BANDES Prosecutions. In May and June of 2013, the DOJ arrested three employees of New York-based broker-dealer Direct Access Partners LLC (DAP) and a senior minister of Venezuela's state economic development bank (BANDES) relating to allegations that the employees had paid the BANDES official more than $5 million over a three-year period in exchange for directing more than $66 million in business to DAP. The three DAP executives were former DAP senior vice president Tomas Alberto Clarke Bethancourt, former managing partner Ernesto Lujan, and former broker Jose Alejandro Hurtado. They pleaded guilty in New York federal court to conspiring to violate the FCPA, the Travel Act, and money laundering prohibitions. They also pleaded guilty to an additional charge of conspiring to violate the FCPA in connection with a similar scheme to bribe a foreign official employed by Banfoandes, another state economic development bank in Venezuela, and to conspiring to obstruct an examination by the SEC of the company where the executives had worked.

The three are scheduled to be sentenced in February and March of 2014. On November 18, the former Venezuelan official involved in the scheme pleaded guilty to taking bribes and kickbacks, and for conspiracy to violate the Travel Act and to commit money laundering.

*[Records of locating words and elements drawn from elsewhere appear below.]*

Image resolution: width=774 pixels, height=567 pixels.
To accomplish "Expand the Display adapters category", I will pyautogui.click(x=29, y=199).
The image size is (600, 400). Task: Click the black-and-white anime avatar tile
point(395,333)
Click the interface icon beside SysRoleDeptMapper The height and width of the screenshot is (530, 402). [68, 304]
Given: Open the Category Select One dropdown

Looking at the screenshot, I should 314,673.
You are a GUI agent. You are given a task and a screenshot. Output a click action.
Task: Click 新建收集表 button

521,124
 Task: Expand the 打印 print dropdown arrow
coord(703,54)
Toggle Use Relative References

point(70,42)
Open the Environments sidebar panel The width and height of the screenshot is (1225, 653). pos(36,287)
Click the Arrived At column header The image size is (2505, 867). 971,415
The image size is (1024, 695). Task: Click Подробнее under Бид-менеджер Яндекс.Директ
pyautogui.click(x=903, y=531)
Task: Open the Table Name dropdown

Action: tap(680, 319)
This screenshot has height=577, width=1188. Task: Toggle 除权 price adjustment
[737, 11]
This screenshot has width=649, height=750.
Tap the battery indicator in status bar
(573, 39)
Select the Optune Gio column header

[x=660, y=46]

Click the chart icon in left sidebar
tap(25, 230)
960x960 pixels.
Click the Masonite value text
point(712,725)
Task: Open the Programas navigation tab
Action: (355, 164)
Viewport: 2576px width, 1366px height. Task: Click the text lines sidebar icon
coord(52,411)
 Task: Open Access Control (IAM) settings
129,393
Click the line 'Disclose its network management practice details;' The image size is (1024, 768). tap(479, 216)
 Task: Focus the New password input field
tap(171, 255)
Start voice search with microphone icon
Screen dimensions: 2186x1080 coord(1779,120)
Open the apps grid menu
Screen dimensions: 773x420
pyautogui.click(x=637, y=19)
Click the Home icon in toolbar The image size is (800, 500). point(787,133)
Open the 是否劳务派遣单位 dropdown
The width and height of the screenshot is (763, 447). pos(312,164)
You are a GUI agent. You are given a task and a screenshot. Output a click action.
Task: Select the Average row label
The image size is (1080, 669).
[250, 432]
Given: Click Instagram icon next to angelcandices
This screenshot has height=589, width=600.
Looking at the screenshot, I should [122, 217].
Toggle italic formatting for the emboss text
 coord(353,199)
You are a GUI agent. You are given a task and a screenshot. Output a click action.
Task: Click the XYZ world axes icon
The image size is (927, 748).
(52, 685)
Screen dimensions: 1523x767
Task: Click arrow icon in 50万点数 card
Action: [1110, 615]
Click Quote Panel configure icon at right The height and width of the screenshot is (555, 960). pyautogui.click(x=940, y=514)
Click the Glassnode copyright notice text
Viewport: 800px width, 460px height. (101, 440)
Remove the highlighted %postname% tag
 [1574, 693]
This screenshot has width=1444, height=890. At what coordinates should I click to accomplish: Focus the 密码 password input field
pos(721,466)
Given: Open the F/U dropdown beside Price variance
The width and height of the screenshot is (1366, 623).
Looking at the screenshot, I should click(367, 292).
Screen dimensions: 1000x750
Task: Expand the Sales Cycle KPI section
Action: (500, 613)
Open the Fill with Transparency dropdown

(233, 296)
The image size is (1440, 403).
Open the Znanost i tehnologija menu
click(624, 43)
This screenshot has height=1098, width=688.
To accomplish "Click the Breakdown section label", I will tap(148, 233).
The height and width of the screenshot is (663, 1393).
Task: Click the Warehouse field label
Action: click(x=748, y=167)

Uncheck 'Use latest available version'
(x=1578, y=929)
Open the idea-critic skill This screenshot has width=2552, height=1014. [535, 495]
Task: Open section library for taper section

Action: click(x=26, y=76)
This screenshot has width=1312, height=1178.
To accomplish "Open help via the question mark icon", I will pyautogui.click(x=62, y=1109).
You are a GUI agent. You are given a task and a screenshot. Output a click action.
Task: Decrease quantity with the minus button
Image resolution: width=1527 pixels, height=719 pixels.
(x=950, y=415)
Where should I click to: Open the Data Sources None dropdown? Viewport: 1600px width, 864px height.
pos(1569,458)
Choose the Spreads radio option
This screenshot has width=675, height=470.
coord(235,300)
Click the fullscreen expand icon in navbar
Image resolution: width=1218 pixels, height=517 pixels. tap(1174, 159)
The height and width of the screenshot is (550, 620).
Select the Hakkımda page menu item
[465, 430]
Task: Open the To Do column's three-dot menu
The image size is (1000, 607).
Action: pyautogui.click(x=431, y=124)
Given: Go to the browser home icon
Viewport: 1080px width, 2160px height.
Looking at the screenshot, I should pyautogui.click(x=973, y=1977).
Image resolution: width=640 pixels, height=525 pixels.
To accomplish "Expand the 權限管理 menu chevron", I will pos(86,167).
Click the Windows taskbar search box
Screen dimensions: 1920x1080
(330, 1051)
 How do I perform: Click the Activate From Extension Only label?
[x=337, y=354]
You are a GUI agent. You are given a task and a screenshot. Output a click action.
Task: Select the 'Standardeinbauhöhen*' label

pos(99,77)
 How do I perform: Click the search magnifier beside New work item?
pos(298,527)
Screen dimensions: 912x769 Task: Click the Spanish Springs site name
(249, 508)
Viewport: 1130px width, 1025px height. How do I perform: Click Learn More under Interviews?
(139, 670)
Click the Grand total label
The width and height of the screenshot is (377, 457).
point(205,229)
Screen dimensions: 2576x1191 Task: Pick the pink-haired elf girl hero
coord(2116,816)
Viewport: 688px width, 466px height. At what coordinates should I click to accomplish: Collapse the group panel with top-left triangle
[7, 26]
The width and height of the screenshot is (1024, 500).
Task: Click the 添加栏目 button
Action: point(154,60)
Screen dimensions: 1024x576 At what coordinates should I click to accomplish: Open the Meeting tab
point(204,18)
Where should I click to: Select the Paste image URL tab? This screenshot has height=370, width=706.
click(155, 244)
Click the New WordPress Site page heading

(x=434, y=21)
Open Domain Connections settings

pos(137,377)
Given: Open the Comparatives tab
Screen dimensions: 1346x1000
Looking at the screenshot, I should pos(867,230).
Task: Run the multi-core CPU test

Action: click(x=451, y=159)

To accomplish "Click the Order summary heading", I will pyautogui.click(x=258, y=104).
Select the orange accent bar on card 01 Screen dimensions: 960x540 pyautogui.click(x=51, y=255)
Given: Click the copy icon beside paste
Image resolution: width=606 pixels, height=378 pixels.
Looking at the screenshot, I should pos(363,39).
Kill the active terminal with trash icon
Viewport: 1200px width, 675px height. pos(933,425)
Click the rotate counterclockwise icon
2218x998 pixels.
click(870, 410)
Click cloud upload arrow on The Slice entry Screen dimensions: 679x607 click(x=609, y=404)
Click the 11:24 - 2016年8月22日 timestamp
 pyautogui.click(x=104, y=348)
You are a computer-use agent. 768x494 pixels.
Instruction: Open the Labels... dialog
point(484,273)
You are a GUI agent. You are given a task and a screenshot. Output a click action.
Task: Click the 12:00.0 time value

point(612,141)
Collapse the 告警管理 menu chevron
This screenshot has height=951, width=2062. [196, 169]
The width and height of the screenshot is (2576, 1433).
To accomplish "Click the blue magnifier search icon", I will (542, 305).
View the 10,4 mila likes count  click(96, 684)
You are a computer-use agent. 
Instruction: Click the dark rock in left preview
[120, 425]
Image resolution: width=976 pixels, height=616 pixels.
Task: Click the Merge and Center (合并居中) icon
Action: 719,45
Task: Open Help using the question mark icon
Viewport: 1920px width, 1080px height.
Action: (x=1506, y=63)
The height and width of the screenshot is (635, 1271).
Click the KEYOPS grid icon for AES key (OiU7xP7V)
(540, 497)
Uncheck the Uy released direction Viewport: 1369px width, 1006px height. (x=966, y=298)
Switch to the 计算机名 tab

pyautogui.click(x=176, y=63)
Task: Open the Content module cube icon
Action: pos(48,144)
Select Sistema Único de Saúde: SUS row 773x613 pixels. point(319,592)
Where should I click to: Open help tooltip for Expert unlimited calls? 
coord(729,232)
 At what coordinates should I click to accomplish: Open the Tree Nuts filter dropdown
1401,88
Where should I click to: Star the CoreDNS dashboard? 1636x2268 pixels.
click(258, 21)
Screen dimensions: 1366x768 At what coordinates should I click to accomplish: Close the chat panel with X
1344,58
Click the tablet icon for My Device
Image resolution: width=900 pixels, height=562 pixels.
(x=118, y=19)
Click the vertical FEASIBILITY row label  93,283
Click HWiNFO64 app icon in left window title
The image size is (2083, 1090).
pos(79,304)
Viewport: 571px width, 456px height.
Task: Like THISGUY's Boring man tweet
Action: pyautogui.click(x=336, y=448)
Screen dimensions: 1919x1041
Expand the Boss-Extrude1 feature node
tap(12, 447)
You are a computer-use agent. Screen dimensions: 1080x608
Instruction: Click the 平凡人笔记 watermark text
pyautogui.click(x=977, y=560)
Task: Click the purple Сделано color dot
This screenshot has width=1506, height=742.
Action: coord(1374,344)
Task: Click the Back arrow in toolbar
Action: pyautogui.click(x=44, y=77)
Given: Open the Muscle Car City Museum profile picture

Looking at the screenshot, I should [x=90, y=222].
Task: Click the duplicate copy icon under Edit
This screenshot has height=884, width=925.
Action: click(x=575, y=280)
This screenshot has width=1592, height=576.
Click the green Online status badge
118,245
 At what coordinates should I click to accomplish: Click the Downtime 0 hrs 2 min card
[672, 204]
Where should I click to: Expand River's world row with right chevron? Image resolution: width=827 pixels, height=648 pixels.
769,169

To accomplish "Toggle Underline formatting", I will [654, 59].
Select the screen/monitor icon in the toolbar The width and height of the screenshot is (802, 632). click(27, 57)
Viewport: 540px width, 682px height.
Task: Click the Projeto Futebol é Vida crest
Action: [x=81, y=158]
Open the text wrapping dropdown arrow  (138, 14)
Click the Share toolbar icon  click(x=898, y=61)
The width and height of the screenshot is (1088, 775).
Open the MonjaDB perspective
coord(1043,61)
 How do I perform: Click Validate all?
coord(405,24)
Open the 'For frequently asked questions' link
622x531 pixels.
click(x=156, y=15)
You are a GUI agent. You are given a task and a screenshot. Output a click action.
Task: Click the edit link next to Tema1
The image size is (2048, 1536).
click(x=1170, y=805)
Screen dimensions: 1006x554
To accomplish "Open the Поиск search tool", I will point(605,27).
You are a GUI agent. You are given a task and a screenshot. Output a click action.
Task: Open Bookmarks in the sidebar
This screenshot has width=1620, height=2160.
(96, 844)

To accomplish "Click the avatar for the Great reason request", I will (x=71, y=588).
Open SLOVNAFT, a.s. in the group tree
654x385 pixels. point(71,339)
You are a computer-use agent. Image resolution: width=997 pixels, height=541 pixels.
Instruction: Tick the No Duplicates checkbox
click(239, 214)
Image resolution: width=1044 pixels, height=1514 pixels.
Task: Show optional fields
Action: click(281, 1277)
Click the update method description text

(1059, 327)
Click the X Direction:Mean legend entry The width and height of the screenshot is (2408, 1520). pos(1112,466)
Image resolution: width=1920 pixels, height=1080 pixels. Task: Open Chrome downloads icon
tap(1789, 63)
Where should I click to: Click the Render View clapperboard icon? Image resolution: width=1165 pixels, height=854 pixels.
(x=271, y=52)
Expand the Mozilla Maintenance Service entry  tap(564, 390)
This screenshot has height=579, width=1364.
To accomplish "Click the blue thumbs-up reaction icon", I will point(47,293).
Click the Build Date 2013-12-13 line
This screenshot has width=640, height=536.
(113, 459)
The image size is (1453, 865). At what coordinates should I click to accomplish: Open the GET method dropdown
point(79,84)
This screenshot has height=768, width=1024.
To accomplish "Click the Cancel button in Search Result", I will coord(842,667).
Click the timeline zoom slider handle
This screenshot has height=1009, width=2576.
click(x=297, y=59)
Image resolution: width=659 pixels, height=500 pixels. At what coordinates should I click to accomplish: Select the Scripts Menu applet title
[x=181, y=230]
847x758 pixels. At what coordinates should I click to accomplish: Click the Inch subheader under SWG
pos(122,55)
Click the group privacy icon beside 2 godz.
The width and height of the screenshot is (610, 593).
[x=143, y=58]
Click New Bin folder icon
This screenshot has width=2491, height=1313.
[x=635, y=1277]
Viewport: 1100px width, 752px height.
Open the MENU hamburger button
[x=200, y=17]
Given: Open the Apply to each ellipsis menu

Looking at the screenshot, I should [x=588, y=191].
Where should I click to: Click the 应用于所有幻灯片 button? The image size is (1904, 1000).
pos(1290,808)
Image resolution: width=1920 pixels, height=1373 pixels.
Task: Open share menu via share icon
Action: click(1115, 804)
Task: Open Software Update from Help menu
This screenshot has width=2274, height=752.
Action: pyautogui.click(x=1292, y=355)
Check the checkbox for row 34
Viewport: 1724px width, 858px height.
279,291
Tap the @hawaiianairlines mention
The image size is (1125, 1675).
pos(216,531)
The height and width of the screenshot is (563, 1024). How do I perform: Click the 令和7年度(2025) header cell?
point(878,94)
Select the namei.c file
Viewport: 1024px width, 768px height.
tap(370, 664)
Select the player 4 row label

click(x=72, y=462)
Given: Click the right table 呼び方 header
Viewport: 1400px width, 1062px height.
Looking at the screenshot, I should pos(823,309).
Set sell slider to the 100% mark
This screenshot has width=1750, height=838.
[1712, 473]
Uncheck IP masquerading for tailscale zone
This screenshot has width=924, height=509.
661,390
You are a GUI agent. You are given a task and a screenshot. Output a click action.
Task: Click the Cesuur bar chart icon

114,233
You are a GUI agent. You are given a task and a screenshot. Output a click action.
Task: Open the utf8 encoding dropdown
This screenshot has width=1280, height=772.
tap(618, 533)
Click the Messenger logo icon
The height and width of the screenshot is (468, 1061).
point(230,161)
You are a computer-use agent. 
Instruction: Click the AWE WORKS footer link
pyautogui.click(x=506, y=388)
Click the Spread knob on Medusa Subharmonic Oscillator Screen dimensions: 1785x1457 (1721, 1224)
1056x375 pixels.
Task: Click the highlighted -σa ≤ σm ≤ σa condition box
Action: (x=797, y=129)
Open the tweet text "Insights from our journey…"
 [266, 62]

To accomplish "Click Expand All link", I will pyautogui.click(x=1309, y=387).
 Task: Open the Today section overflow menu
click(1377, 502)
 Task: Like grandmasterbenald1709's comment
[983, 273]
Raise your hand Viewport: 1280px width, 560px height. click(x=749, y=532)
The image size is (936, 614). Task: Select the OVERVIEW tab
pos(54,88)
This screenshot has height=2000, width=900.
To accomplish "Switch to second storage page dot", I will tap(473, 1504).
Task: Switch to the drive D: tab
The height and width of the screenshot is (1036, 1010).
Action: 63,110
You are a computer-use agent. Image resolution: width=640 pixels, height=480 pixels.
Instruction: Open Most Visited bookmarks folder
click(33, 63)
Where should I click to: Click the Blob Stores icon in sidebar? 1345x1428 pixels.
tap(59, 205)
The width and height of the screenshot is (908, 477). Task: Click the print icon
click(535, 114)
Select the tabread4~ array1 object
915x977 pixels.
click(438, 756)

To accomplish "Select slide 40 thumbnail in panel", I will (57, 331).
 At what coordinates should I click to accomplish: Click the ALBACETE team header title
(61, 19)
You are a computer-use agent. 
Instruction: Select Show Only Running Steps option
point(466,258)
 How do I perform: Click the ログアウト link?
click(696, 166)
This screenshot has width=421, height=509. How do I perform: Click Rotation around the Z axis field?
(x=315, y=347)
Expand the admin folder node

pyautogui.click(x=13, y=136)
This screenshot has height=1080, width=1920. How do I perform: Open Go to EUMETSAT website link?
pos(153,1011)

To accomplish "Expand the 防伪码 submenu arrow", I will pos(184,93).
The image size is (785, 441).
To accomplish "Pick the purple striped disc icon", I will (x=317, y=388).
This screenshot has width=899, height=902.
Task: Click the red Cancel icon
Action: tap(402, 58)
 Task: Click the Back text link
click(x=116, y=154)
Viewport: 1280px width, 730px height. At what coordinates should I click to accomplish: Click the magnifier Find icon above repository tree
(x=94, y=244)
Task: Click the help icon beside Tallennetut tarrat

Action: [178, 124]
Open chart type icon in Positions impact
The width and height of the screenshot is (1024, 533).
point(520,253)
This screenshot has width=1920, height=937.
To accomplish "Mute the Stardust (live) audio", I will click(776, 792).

She was not charged with FCPA violations. This case underscores how a foreign official can be charged in the United States for criminal violations even if the alleged conduct does not itself subject the official to FCPA liability.

Recent DOJ Opinions

The only DOJ FCPA opinion released in 2013 highlights another avenue open to companies seeking to proactively assess potential FCPA exposure. Pursuant to federal regulation, a company or individual who is subject to the FCPA's provisions may request an opinion from the Department of Justice as to whether future contemplated action would be prosecuted under the statute.

In an opinion issued in December 2013, the DOJ advised that it would not prosecute a US lawyer wishing to pay for the medical expenses of a foreign official's family member. Over the course of representing the government of a foreign country for many years, the lawyer became personal friends with the foreign official who works in the country's attorney general's office. The foreign official was unable to pay for medical treatment for his seriously ill daughter, and the requesting lawyer sought to personally pay for her treatment. In issuing a clean opinion for the requestor, the DOJ noted that the statute does not prohibit such payments per se but that it will examine factors tending to demonstrate whether the intent to corrupt exists.